Certains pays appliquent des taux plus élevés : en Allemagne, le différentiel atteint 47,9 % ; en France, 47,2 %. Mais il existe aussi des pays où il est plus faible : les Pays-Bas (36,7 %), la Suède (42,9 %) et la Suisse (22,5 %). De plus, dans nombre de ces pays, les déductions fiscales pour les enfants, le loyer ou les transports sont plus importantes, ce qui réduit le montant final à payer.
« Je paie 30 % d'impôts ici au Mexique », explique González. « C'est moins que ce que je paierais en Espagne avec le même salaire, mais je n'en tire aucun bénéfice : les services publics sont déficients , les assurances privées ont des franchises élevées, et si vous avez des enfants, ils fréquentent des écoles privées par nécessité. »
González a également vécu en Autriche, où les impôts sont plus élevés mais les services bien plus performants : « En Autriche, je gagnais plus du double de ce que je gagnais en Espagne. Là-bas, 60 % du parc locatif est public, les prix sont plafonnés, les conditions de vente sont réglementées et l'accès est garanti. »

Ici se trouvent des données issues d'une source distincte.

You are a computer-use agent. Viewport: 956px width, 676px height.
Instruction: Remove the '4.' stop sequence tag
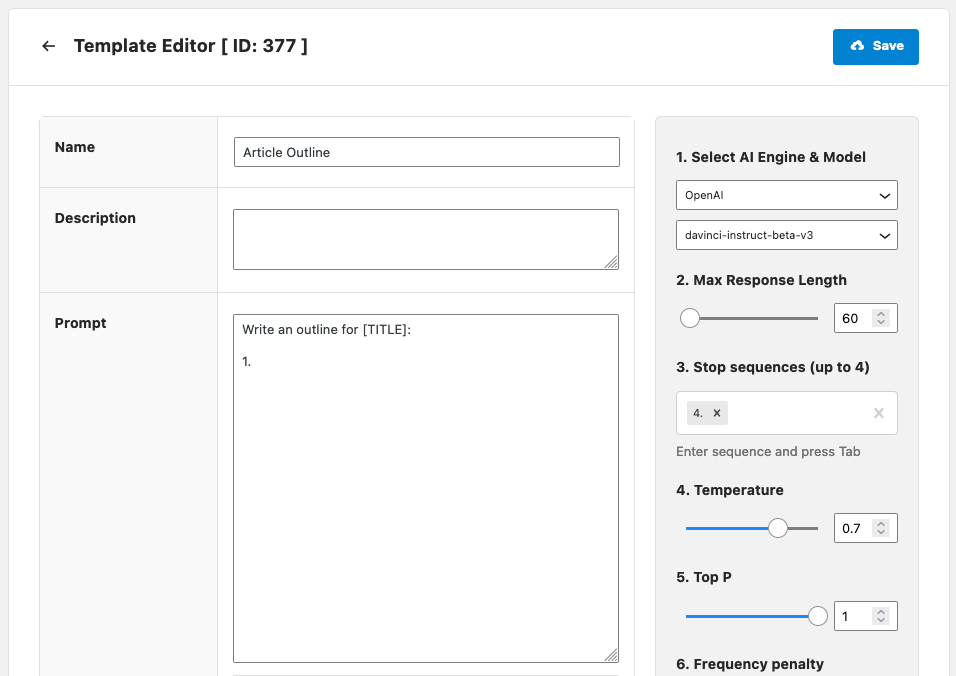717,413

Au vu des données, on comprend pourquoi tant de jeunes formés en Espagne décident de chercher du travail à l'étranger. Il ne s'agit pas d'un problème de déplacement ou de manque d'opportunités internationales, mais plutôt d'une comparaison rationnelle : on travaille plus et on est moins bien payé ici que dans de nombreux pays voisins. Et même si le coût de la vie est plus bas, il ne compense pas entièrement la différence de revenus, mais surtout le potentiel d'économies que représente un meilleur rapport salaire/coût de la vie.
L'Espagne dispose de nombreux atouts : un climat favorable, un système de santé publique performant, la sécurité et l'éducation. Mais pour attirer les talents, et surtout pour les retenir, elle doit améliorer les conditions de travail , réduire l'emploi temporaire, augmenter les salaires horaires et faciliter les parcours professionnels stables.
À ce propos, Paris de l'Étraz prévient : « Il est très difficile de changer le cours des choses pour les grandes entreprises qui restent ancrées dans les méthodes de travail du passé. De nombreux professionnels réalisent rapidement qu'ils pourront franchir ces barrières et partir. Et ce sont précisément ces entreprises qui perdent ces talents. » Tant que cela n'arrivera pas, la fuite des talents sera une réponse prévisible à une structure du travail peu rémunératrice et très exigeante.